** Directions **
Extract all lines in the data that contain the word "agent".

[Pixel coordinate grounding data]
((
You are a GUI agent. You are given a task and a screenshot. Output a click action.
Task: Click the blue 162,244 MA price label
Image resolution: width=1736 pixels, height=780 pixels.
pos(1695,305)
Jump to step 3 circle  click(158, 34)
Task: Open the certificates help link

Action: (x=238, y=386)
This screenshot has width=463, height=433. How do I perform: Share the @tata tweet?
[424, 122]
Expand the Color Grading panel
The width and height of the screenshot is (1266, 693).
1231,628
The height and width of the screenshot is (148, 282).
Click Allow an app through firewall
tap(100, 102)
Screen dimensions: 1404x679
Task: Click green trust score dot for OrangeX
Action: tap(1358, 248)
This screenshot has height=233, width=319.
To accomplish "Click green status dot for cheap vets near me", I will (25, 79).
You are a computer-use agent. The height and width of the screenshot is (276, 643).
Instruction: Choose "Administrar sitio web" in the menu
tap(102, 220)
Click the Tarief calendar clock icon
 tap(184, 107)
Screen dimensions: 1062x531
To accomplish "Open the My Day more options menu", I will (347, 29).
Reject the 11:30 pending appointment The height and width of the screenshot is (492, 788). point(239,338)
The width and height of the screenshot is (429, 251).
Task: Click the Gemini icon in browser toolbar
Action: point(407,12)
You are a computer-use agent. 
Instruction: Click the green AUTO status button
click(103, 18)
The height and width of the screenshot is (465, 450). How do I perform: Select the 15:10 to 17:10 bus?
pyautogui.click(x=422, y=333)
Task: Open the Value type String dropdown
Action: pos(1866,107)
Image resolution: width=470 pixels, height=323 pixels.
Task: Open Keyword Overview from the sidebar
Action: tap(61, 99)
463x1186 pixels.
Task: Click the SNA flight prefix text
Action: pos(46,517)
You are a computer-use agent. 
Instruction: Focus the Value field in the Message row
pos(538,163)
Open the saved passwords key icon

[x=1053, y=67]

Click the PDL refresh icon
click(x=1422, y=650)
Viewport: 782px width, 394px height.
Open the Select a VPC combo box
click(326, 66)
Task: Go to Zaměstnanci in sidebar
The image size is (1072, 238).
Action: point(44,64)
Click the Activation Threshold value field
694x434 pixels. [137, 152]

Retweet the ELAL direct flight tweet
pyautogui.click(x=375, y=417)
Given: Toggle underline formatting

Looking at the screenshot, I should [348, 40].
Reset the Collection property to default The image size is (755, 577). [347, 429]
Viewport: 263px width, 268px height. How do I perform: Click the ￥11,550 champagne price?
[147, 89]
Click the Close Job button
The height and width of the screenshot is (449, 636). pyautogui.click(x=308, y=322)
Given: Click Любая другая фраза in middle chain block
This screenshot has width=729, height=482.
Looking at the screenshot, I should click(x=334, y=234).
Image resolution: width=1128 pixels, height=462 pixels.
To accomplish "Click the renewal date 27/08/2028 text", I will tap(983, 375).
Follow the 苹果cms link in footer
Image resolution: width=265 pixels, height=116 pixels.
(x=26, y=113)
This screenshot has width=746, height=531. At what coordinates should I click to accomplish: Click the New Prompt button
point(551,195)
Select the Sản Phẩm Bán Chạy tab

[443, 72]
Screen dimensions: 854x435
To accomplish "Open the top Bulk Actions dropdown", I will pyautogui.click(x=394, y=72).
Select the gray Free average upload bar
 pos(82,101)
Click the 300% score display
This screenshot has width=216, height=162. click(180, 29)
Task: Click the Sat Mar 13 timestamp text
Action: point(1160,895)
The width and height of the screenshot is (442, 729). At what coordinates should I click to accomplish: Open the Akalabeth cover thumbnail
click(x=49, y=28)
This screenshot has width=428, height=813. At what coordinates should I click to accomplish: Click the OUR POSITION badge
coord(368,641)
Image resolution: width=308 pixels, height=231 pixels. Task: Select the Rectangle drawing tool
))
** Output **
You are a GUI agent. You are given a task and a screenshot. Output a click action.
You are a computer-use agent. The height and width of the screenshot is (276, 643).
You are a computer-use agent. 
You are a computer-use agent. 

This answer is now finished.